Сравнивая в целом мужчину и женщину, можно сказать следующее: женщина не была бы так гениальна в искусстве наряжаться, если бы у неё не было инстинкта ко вторым ролям.
Тому, кто сражается с чудовищами, следует остерегаться, как бы самому при этом не стать чудовищем.
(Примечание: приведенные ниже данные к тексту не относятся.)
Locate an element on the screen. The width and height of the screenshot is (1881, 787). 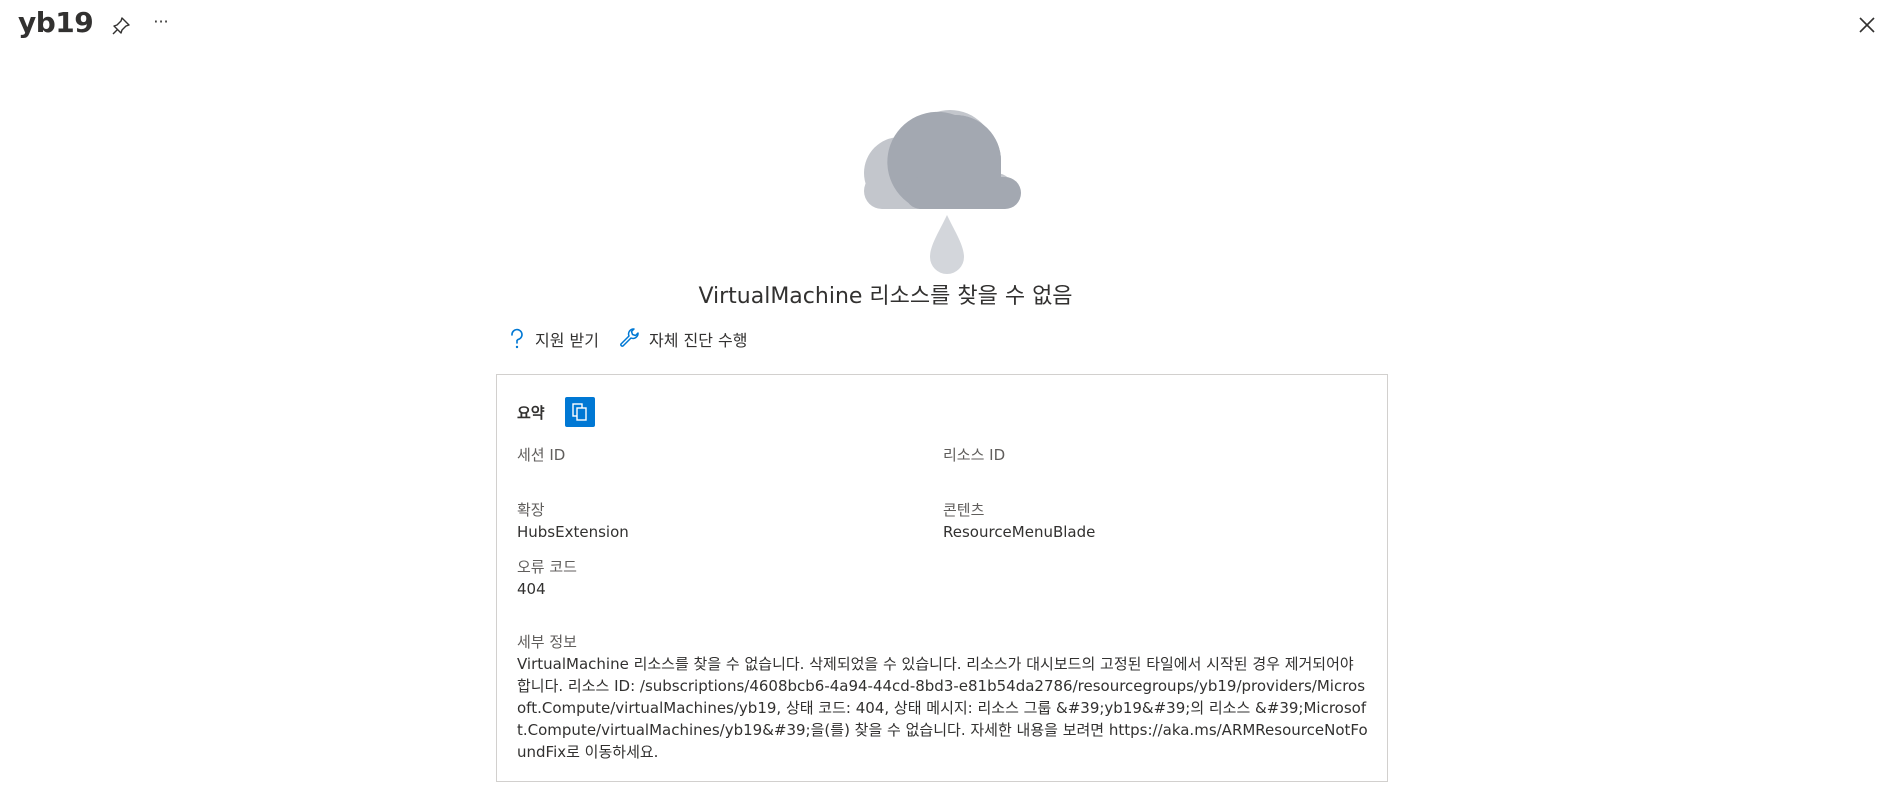
run-diagnostics-label: 자체 진단 수행 is located at coordinates (698, 340).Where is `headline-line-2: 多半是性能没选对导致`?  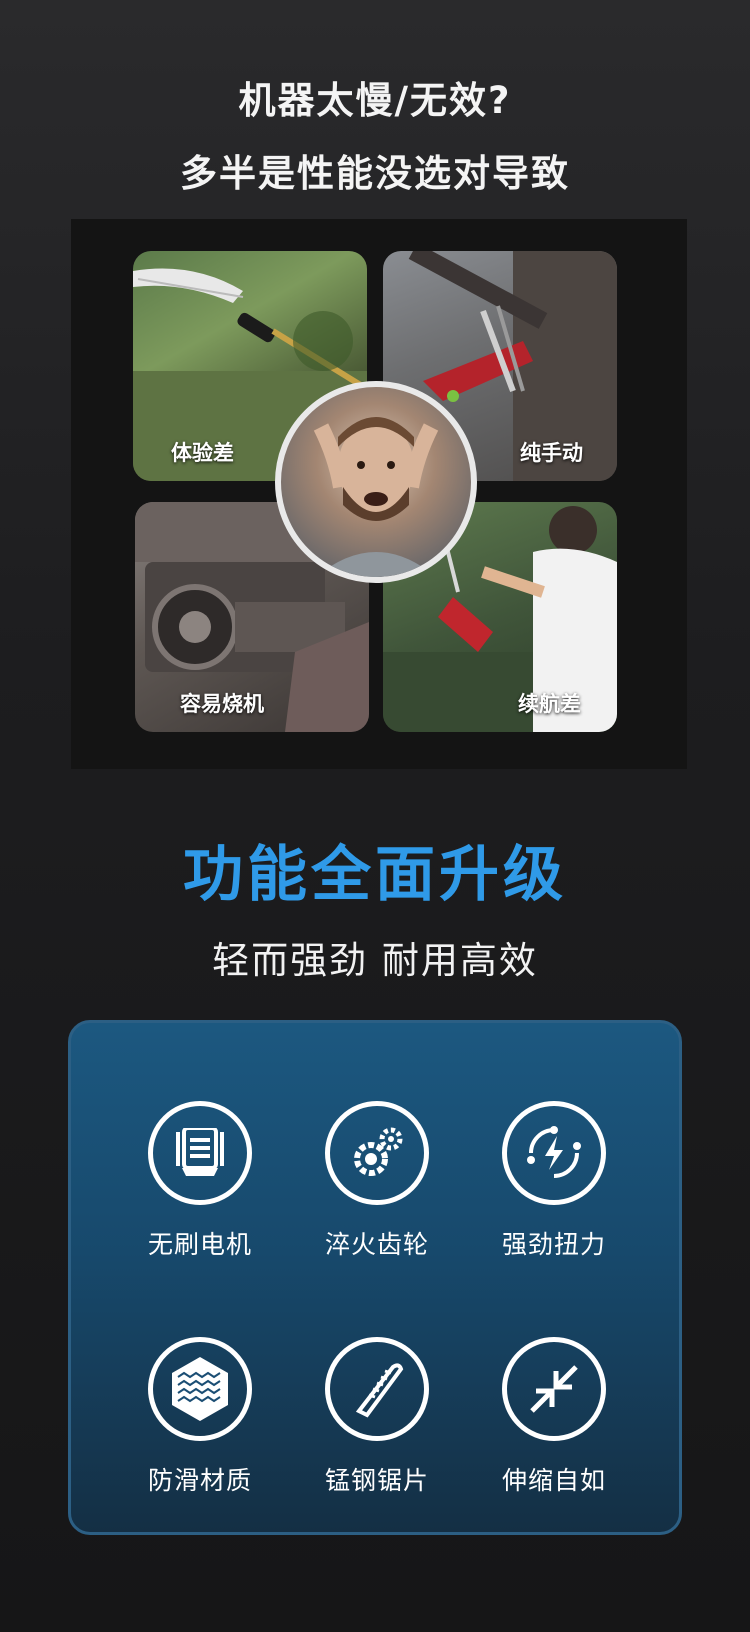 headline-line-2: 多半是性能没选对导致 is located at coordinates (375, 174).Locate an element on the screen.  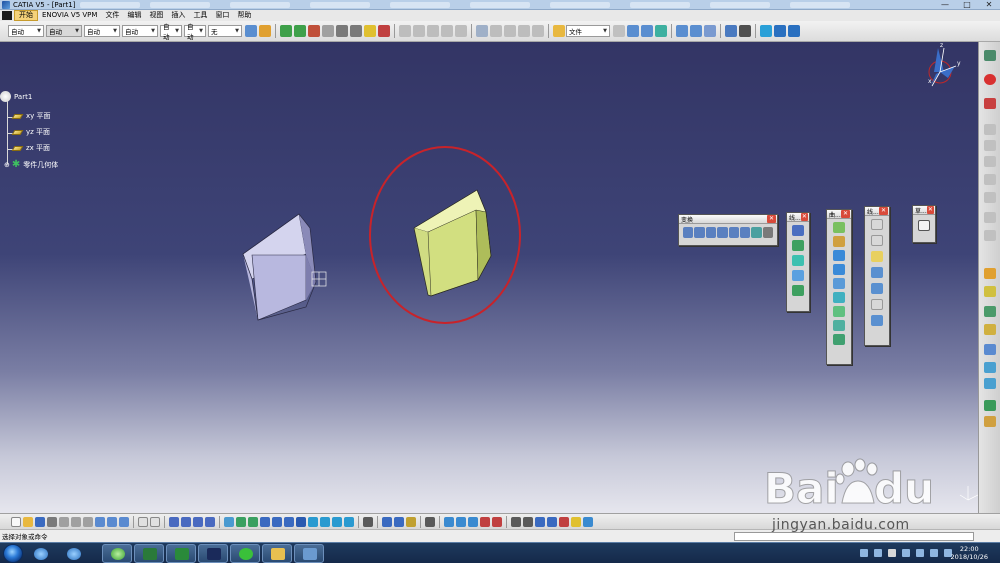
tree-root: Part1 is located at coordinates (16, 96).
И если ты долго смотришь в бездну, то бездна тоже смотрит в тебя.
Из старых флорентийских новелл, — а кроме того, из жизни: buona femmina e mala femmina vuol bastone[39]. Sacchetti Nov. 86.
Соблазнить ближнего на хорошее о ней мнение и затем всей душой поверить этому мнению ближнего, — кто сравнится в этом фокусе с женщинами!
То, что одна эпоха считает злом, обыкновенно есть несвоевременный отзвук того, что прежде считалось добром, — атавизм более древнего идеала.
Вокруг героя всё становится трагедией, вокруг полубога — сатировской драмой, а вокруг Бога всё становится — чем же? быть может, «миром»?
Иметь талант недостаточно: нужно ещё иметь на него ваше разрешение, — не так ли, друзья мои?
«Где древо познания, там всегда рай» — так вещают древнейшие и новейшие змеи.
Всё, что делается из любви, происходит всегда по ту сторону добра и зла.
Возражение, смена темы, весёлое недоверие, насмешливость суть признаки здоровья: всё безоговорочное относится к патологии.
Чувство трагического ослабевает и усиливается вместе с чувственностью.
Безумие единиц — исключение, а безумие целых групп, партий, народов, эпох — правило.
Мысль о самоубийстве — сильное утешительное средство: с ней легко пережить иную мрачную ночь.
Нашему сильнейшему инстинкту, тирану в нас, подчиняется не только наш разум, но и наша совесть.
Следует отплачивать за добро и зло, но почему именно тому, кто сделал нам добро или причинил зло?
Мы охладеваем к тому, что познали, как только поделимся этим с другим.
Поэты бесстыдны по отношению к своим переживаниям: они эксплуатируют их.
«Наш ближний — это не наш сосед, а сосед нашего соседа» — так думает каждый народ.
Любовь выносит на свет высокие и скрытые качества любящего — редкое, нетипичное в нём: поэтому она с лёгкостью вводит в заблуждение насчёт того, что служит у него правилом.
Иисус сказал своим иудеям: «Закон был для рабов — возлюбите Бога, как люблю его я, сын Божий! Какое дело нам, сынам Божьим, до морали!»
Ртом люди, конечно, лгут, но физиономией, которую они при этом строят, они всё же говорят правду.
У суровых людей душевность является предметом стыда — и некой ценностью.
Христианство дало Эроту выпить яду: он от этого хотя и не погиб, но выродился в порок.
Много говорить о себе — тоже способ себя скрывать.
В похвале больше навязчивости, чем в порицании.
Сострадание в человеке познания почти так же смешно, как нежные руки у циклопа.
Из человеколюбия мы иногда обнимаем первого встречного (потому что нельзя обнять всех): но именно в этом нельзя признаваться первому встречному...
Ненавидеть начинают не когда считают человека ниже себя, а лишь когда считают его равным или выше себя.
И вы, утилитаристы, вы тоже любите все utile только как повозку ваших склонностей — и вы тоже на самом деле не выносите скрипа его колёс?
В конце концов мы любим наше собственное вожделение, а не предмет его.
Чужое тщеславие приходится нам не по вкусу только тогда, когда оно задевает наше тщеславие.
Насчёт того, что такое «достоверность», может быть, ещё никто не удостоверился в достаточной степени.
Мы не верим в глупости умных людей — какое ущемление прав человека!
Последствия наших поступков хватают нас за волосы, не обращая никакого внимания на то, что мы тем временем «исправились».
Бывает невинность во лжи, и она служит признаком благой веры в какое-нибудь дело.
Бесчеловечно благословлять там, где тебя проклинают.
Откровенность вышестоящего раздражает, потому что на неё нельзя ответить тем же.
«Меня потрясло не то, что ты меня обманул, а то, что я тебе больше не верю».